Alleged examples of bad design are usually opinions resulting from the armchair critics’ limited understanding of the technical literature and their lack of engineering training. For example, in direct contradiction to Kitcher and Lents’ claims, engineers often re-use design motifs in new ways, just as they did with the whale pool. And doctors and engineers have shown how the human knee and ankle are optimally and exquisitely designed (here, here, here, here). Engineers even took inspiration from these structures to design artificial limbs (here, here).

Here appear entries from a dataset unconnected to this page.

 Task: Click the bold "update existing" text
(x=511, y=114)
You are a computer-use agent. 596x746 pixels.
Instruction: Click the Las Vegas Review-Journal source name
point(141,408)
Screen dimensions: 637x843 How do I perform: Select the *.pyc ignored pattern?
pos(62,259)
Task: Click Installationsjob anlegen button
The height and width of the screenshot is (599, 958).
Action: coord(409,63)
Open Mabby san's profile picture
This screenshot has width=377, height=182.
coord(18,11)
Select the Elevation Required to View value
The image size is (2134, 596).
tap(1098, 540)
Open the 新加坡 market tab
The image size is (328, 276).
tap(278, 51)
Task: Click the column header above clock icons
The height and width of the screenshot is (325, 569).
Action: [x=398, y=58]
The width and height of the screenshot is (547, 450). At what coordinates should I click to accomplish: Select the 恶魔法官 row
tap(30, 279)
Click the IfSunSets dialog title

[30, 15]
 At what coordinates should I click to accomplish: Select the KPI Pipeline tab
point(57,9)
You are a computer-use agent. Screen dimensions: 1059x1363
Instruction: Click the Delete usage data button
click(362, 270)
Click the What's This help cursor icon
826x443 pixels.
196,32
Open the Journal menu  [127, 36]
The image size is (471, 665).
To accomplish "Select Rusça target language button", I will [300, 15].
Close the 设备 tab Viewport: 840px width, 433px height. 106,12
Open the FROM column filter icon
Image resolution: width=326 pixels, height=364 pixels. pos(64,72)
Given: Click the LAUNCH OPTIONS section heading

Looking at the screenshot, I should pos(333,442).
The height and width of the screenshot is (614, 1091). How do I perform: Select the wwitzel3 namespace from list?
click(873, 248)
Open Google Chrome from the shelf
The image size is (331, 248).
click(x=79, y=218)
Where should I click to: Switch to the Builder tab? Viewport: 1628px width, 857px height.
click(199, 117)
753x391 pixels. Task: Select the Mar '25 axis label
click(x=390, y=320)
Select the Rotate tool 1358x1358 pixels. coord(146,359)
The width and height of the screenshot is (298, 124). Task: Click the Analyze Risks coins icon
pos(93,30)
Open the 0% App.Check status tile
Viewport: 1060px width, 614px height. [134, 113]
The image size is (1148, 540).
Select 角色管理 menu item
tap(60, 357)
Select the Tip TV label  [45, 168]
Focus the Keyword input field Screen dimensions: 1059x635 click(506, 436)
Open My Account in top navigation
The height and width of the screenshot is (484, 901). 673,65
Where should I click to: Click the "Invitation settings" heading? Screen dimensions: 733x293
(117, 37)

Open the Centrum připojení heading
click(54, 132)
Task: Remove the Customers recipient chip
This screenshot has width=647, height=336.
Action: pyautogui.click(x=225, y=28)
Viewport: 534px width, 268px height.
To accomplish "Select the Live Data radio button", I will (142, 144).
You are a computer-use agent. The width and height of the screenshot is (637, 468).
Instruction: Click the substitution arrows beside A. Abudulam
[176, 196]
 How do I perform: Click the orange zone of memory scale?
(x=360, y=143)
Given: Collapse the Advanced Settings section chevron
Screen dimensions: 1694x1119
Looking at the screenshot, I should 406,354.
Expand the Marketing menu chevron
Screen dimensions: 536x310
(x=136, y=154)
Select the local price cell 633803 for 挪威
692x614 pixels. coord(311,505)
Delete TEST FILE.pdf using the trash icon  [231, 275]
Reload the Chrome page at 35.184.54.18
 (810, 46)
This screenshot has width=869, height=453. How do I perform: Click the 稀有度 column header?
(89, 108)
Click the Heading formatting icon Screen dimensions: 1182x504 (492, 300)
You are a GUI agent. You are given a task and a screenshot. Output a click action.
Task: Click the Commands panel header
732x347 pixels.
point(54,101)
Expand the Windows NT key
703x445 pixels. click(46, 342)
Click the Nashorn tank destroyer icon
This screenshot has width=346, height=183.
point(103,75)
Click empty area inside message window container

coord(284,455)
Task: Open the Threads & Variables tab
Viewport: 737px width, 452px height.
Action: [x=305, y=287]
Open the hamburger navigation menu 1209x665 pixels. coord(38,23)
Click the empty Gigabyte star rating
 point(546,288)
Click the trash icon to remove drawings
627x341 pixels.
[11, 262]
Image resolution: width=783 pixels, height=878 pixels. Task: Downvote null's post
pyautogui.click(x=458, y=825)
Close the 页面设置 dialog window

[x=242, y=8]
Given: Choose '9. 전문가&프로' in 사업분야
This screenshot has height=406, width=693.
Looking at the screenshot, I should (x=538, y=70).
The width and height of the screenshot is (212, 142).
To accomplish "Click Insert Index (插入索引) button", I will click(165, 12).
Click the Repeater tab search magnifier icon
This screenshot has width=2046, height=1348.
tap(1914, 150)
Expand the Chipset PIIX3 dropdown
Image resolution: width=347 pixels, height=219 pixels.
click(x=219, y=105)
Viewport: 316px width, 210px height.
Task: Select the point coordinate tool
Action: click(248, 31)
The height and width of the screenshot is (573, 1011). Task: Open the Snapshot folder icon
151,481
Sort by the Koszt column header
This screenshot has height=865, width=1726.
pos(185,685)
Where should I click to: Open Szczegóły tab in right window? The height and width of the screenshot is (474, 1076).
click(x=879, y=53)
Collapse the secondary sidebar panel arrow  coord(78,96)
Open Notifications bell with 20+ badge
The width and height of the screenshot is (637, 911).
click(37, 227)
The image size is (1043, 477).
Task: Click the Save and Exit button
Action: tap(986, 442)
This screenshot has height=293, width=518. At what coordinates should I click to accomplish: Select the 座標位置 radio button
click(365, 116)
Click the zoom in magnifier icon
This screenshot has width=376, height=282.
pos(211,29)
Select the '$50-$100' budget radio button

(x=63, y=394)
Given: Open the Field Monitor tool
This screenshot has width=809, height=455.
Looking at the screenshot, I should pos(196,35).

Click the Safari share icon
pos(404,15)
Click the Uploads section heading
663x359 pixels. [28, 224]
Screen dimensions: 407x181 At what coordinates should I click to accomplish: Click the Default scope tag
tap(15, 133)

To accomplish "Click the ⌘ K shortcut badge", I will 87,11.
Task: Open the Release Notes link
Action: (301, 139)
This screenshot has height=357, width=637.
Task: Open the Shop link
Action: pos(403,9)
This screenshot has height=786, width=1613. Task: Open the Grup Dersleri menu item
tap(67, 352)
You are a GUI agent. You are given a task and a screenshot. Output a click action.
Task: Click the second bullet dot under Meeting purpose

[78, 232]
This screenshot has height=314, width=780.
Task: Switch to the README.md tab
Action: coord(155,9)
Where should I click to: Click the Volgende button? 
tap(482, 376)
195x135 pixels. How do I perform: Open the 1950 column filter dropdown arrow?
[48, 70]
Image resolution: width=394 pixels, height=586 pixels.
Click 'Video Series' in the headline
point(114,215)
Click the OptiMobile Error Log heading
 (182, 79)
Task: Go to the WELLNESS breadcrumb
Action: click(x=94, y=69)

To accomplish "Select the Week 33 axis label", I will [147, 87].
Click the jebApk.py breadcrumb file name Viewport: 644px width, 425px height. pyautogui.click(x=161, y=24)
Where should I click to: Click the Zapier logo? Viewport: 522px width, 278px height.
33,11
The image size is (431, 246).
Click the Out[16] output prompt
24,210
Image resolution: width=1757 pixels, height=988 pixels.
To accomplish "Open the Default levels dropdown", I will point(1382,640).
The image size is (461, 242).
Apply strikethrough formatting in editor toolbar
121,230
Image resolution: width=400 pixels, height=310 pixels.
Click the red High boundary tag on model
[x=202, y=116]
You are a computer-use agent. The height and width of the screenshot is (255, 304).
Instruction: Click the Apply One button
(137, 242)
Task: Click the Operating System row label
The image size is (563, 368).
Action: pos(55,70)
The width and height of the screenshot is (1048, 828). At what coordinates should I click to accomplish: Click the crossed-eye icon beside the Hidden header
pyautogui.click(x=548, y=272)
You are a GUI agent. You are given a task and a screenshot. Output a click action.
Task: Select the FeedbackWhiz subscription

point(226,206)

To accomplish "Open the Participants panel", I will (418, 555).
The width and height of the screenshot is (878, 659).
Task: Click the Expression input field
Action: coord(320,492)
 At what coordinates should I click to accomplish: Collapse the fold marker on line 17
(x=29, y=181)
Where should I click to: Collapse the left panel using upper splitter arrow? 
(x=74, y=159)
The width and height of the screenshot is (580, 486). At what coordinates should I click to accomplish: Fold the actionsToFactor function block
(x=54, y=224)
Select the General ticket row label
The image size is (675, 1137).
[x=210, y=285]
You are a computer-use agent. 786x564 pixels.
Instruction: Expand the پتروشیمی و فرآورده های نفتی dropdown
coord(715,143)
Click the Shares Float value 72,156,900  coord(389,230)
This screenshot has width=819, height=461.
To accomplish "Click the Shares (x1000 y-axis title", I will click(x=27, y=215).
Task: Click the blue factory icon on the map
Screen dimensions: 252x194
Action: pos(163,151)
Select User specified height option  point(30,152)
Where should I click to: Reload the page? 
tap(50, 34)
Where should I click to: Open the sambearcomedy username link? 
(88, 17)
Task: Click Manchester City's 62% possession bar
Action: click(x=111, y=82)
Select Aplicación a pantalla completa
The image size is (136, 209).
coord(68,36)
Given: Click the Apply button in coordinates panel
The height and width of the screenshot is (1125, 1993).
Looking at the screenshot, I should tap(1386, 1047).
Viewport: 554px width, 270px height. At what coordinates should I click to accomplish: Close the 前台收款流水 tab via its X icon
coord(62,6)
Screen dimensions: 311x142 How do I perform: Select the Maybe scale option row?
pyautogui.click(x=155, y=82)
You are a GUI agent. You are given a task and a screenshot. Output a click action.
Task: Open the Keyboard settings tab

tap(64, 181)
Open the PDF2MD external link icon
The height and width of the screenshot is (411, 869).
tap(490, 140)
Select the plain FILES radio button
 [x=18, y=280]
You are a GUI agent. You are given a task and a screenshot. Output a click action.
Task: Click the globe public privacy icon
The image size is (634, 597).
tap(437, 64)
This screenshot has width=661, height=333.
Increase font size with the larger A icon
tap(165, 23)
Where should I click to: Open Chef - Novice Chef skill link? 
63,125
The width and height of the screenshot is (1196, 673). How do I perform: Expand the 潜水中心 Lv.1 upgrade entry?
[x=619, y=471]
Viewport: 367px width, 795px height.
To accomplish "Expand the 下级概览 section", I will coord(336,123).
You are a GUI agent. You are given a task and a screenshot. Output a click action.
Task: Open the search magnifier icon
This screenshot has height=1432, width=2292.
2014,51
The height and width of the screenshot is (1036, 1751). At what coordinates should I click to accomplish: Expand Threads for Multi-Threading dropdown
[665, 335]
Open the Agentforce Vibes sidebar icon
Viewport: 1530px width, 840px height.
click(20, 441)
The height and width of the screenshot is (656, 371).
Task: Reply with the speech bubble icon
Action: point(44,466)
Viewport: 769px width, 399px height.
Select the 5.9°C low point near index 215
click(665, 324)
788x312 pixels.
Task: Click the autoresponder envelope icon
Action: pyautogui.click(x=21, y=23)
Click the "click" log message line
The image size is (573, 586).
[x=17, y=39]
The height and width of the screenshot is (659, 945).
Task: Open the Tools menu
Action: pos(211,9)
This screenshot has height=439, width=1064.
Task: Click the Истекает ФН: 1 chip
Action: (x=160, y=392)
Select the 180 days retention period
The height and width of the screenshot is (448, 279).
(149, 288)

In addition, thanks to the ENCODE project, it is now known that most of the human genome is functional. The devastating effects of this revelation on the theory of evolution have not gone entirely unnoticed. Biochemist Dan Graur stated bluntly:
If the human genome is indeed free of junk DNA, as the ENCODE project implies, then a long, undirected evolutionary process cannot explain the human genome. Conversely, when organisms are designed, all or as much of the DNA as possible is expected to have a function. If ENCODE is right, then evolution is wrong.
“Basic principles of optimality”
Equally important, systems biologists now recognize that adopting an optimal design leads to the most productive research. Nikolaos Tsiantis, Eva Balsa-Canto and Julio R. Banga, for example, have developed a model for studying biological systems that is based on the identification of “underlying principles of optimality”. And in their 2018 Bioinformatics Articles interviewed leading researchers who also demonstrated the predictive power of assuming optimality:
Sutherland (2005) claims that these principles of optimality enable biology to move from merely explaining patterns or mechanisms to being able to make predictions from first principles. Bialek (2017) points out that optimality hypotheses should not be adopted for aesthetic reasons, but as an approach that can be directly verified through quantitative experiments. Mathematical optimization could therefore be viewed as a fundamental research tool in bioinformatics and computational systems biology.
Other researchers have even shown that biological systems such as DNA replication and translation, embryological development, and sensory processes are working at the limit of what is physically feasible. Human engineering pales in comparison to such accomplishments.
The enormous preponderance of evidence is consistent with the design-based prediction of optimality. And it directly contradicts a central prediction of any theory of undirected evolution. Will this evidence convince critics like Kitcher and Lents to reconsider their views? Most likely not, since their belief in scientific materialism is based not on empirical evidence but on their philosophical beliefs. Fortunately, despite social pressures to maintain the status quo, many biologists have allowed the evidence to point them in the right direction. These scientists will lead biology through the next great scientific revolution that has just begun.